§ **What you have to do**
Only the lines from the one with "Click the Мои расчеты counter badge" through the last line of the material below belong in the answer, copied exactly and without pictures.

Data: Begin

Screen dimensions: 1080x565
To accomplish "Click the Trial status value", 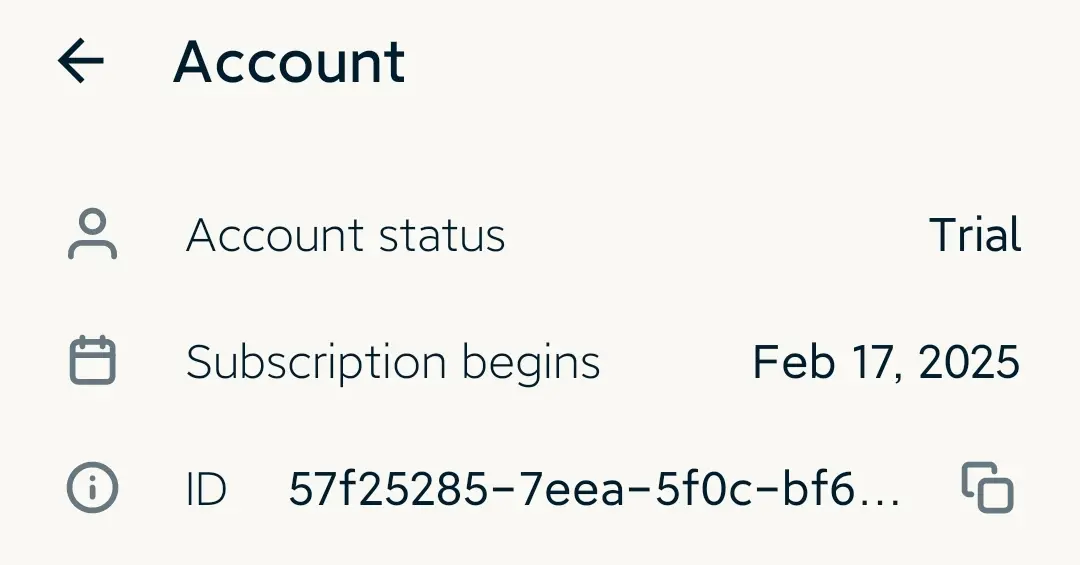I will (x=975, y=235).
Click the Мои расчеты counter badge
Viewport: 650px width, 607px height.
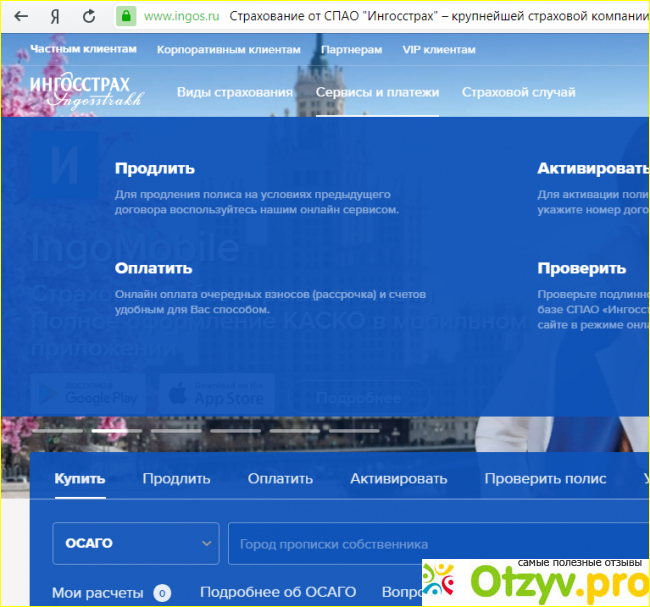162,592
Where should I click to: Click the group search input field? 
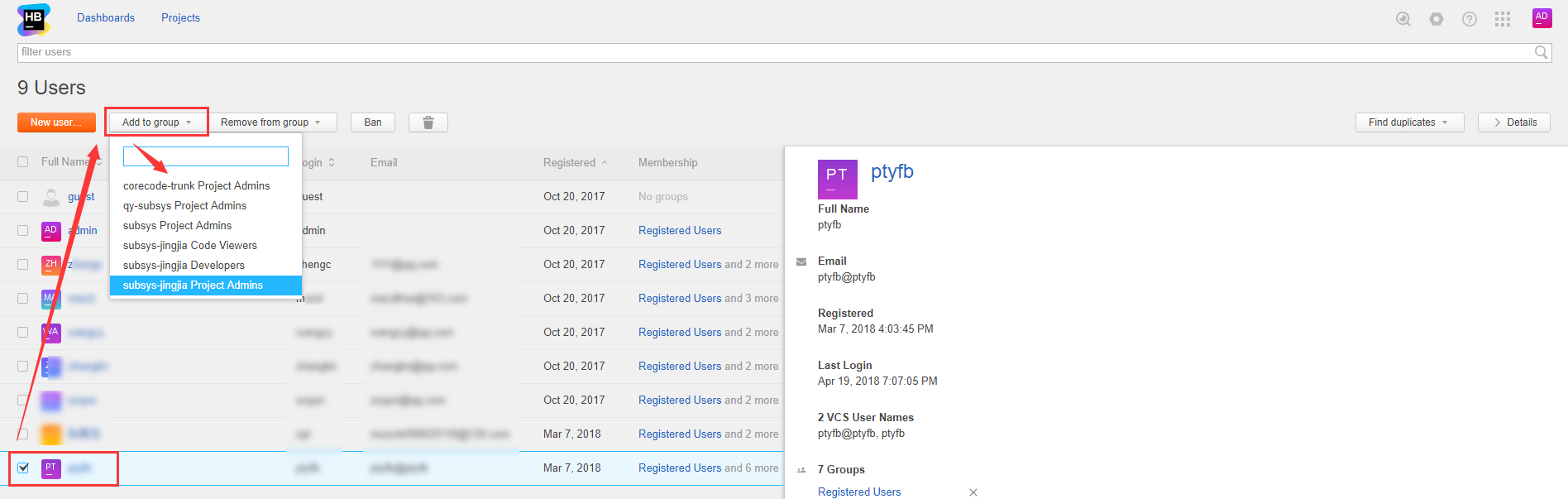[x=206, y=156]
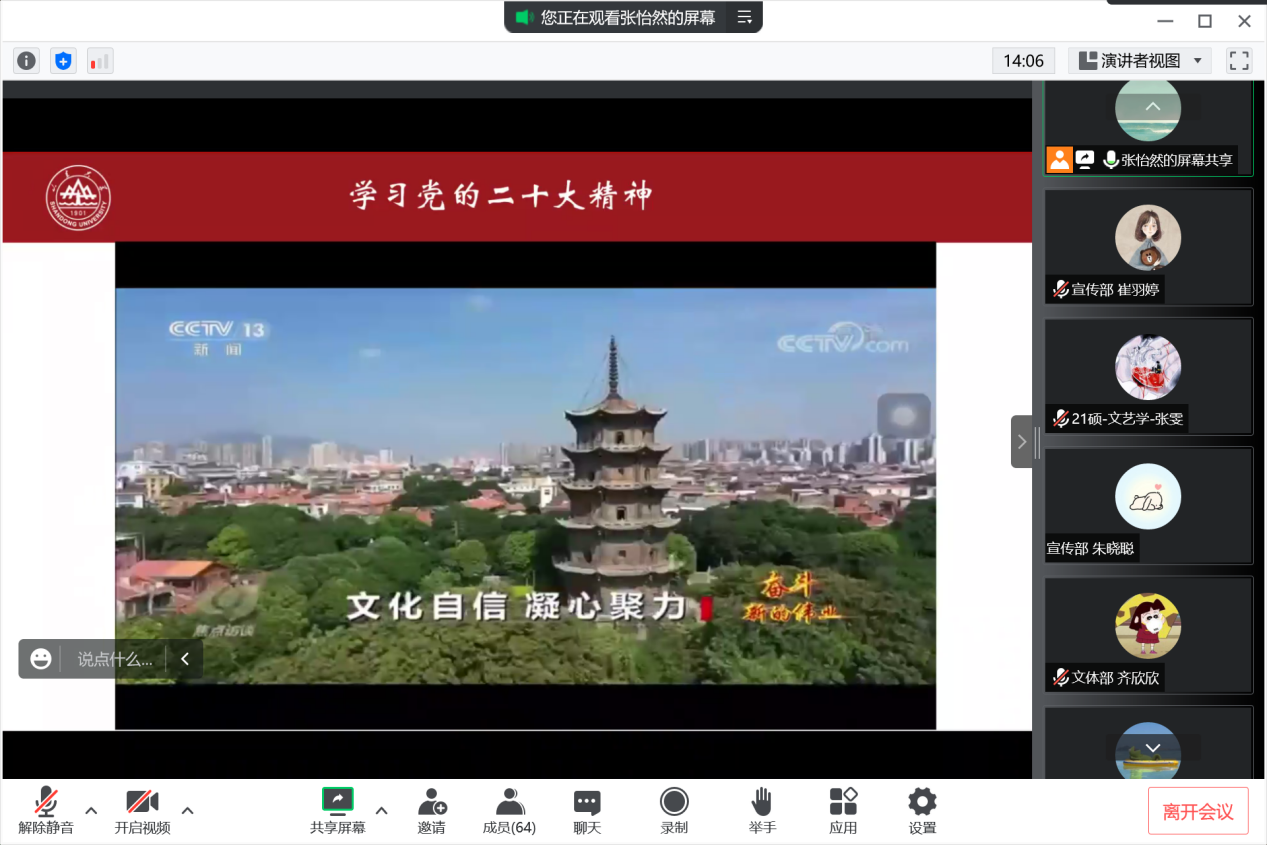Open Settings (设置) gear

pyautogui.click(x=922, y=810)
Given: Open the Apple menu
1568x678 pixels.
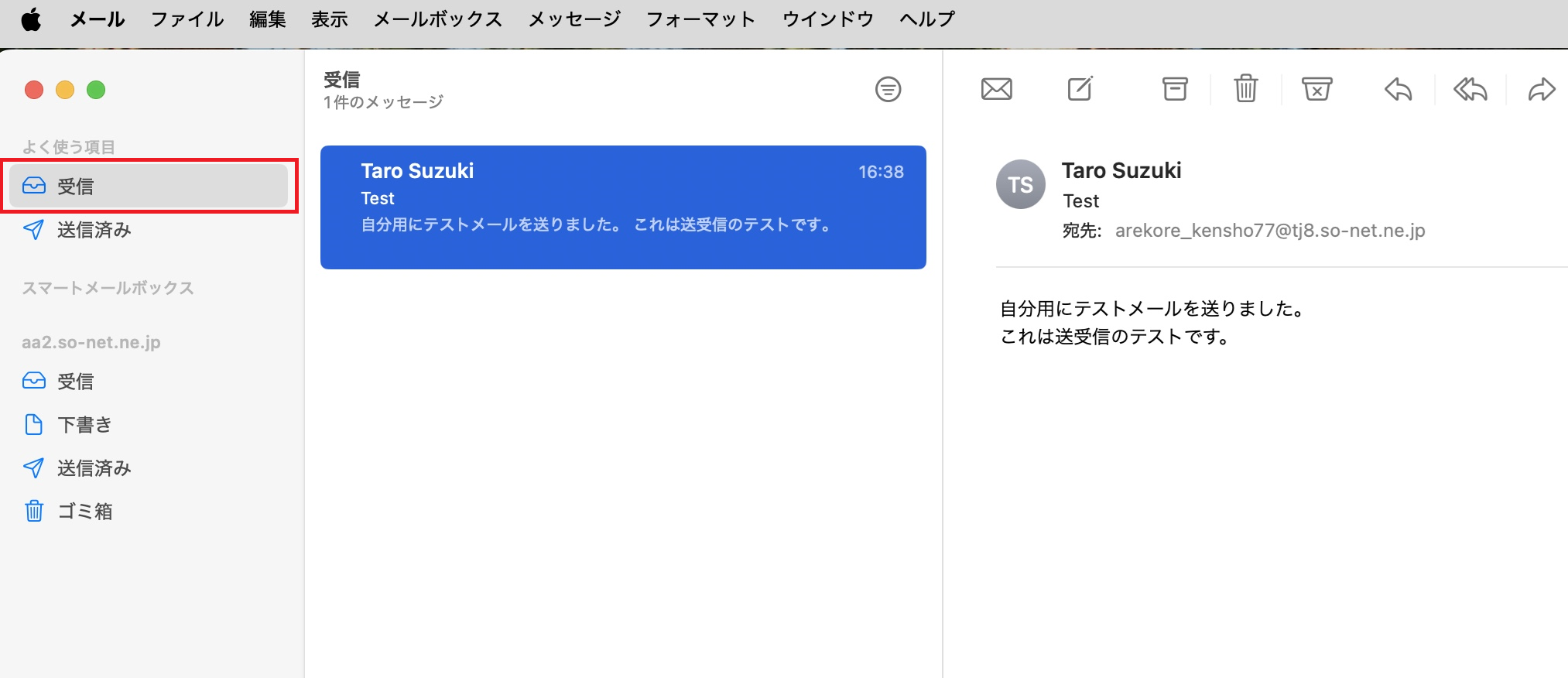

Data: End

§ **Reply to the task**
Click the Мои расчеты counter badge
Viewport: 650px width, 607px height.
162,592
Where should I click to: Click the group search input field? 
[x=206, y=156]
Open Settings (设置) gear

pyautogui.click(x=922, y=810)
Given: Open the Apple menu
1568x678 pixels.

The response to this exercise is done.